En tant que directeur de théâtre, vous l’avez d’abord rencontrée en tant qu’actrice. Quel regard portez-vous sur cette facette de sa personnalité ?

"Elle avait fait du théâtre très jeune, dans une comédie musicale à Londres. Après, c’est venu de manière surprenante. Avec son accent, elle ne recevait pas de proposition. C’est Patrice Chéreau qui a été gonflé et qui lui a proposé une pièce de Marivaux, et elle était géniale ! Il l’a aidée, accompagnée pour qu’elle arrive à s’exprimer.

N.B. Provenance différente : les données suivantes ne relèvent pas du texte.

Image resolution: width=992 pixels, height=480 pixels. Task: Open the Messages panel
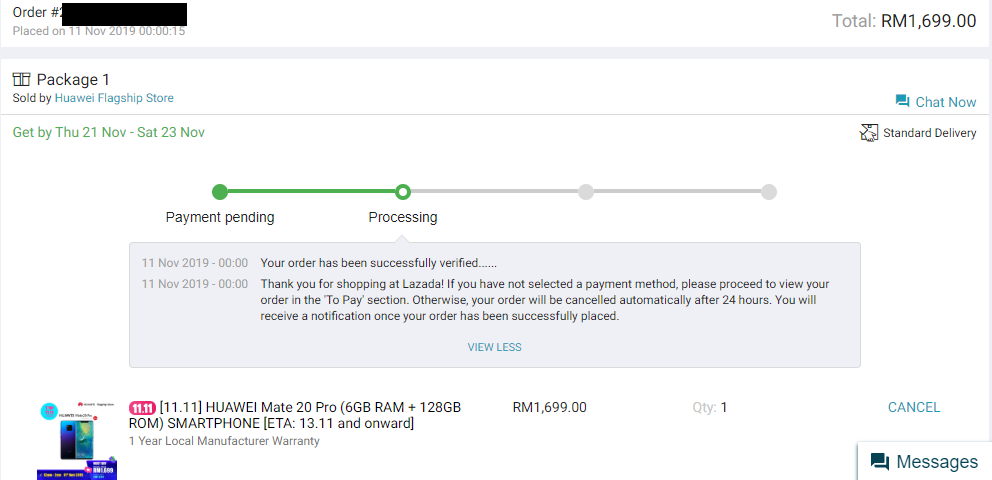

"Comme actrice, elle était extrêmement engagée, présente, à 1000 % dans ce qu’elle faisait. "

Jean-Marc Grangier

Après elle a fait des choses très différentes : une pièce de Balasko, une pièce de Jean-Claude Carrière, une tragédie à Londres, elle est venue jouer Electre à Clermont … Elle avait beaucoup de succès avec une pièce de Pierre Dux qu’elle jouait en duo. Elle avait aussi un très beau projet de théâtre avec un texte de Duras qui ne se fera pas. 

Comme actrice, elle était extrêmement engagée, présente, à 1000 % dans ce qu’elle faisait. Dans ses choix, il n’y a pas de ligne directrice en dehors de la curiosité, de l’aventure, du fait d’aller dans des projets très contrastés, parfois comiques, parfois tragiques, parfois dramatiques. Après, quand elle était malade, les assurances ne la couvraient plus pour le cinéma et c’est dommage parce qu’elle avait de belles propositions. 

Elle aura touché à tout dans sa carrière artistique...

C’est quelqu’un qui a eu finalement une carrière dans la légèreté au départ, et ensuite, on a vu ce qu'il y avait en elle, en profondeur. Au départ, elle passait pour une fille très sexy, amusante - ce qu’elle était - mais c’était aussi une femme très intelligente et très construite.